Reputation: 291
Experts, i have a simple requirement but not able to find the function to achieve the goal.
I am using pyspark (spark 1.6 & Python 2.7) and have a simple pyspark dataframe column with certain values like-
1849adb0-gfhe6543-bduyre763ryi-hjdsgf87qwefdb-78a9f4811265_ABC
1849adb0-rdty4545y4-657u5h556-zsdcafdqwddqdas-78a9f4811265_1234
1849adb0-89o8iulk89o89-89876h5-432rebm787rrer-78a9f4811265_12345678
The common thing about these values is that there is a single "underscore" and after that there are certain characters (can be any number of characters). These are the characters i am interested to get in the output. I want to use a substring or regex function which will find the position of "underscore" in the column values and select "from underscore position +1" till the end of column value. So the output will look like a dataframe with values as-
ABC
1234
12345678
I tried using sub-string but could find anything to "index" the "underscore"
Thanks!
Upvotes: 1
Views: 9165
Reputation: 655
No need to use any regexp
Please try below as shown. Basically Splitting on _ char and getting second item via getItem()

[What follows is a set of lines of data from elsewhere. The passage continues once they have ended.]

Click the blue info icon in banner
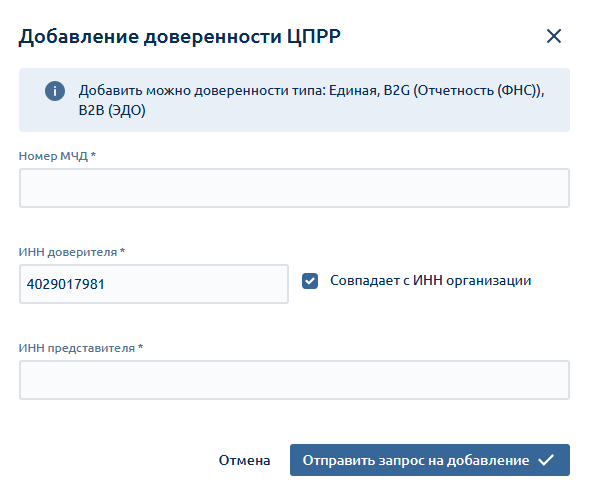Screen dimensions: 594x497 tap(55, 91)
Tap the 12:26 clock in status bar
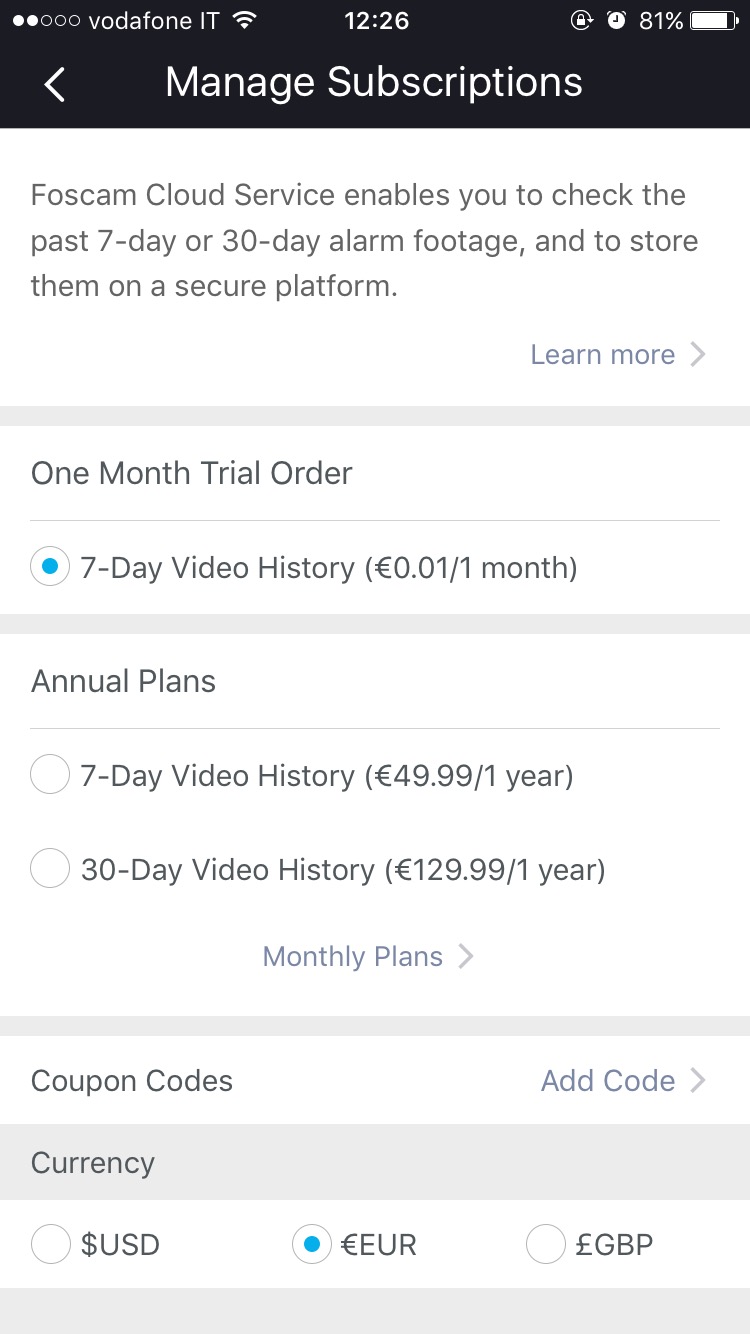 (x=376, y=21)

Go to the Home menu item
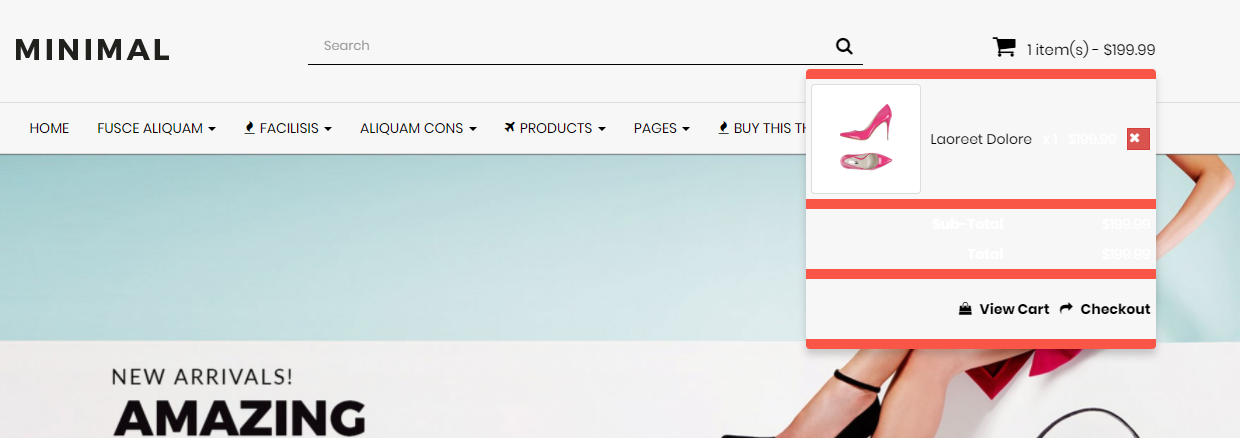coord(49,128)
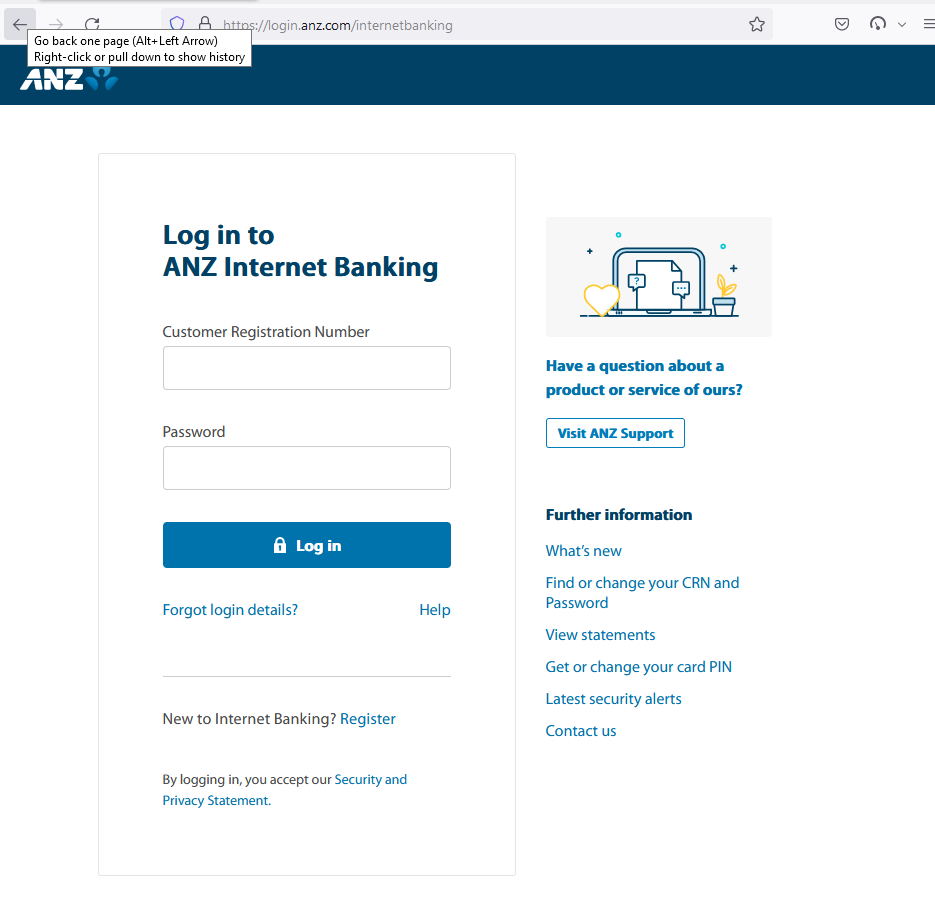Click Visit ANZ Support

615,433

>>> from pyspark.sql import functions as F
>>> my_list = [("1849adb0-gfhe6543-bduyre763ryi-hjdsgf87qwefdb-78a9f4811265_ABC",),("1849adb0-rdty4545y4-657u5h556-zsdcafdqwddqdas-78a9f4811265_1234",),("1849adb0-89o8iulk89o89-89876h5-432rebm787rrer-78a9f4811265_12345678",)]
>>> my_df = spark.createDataFrame(my_list, schema=["input_v"])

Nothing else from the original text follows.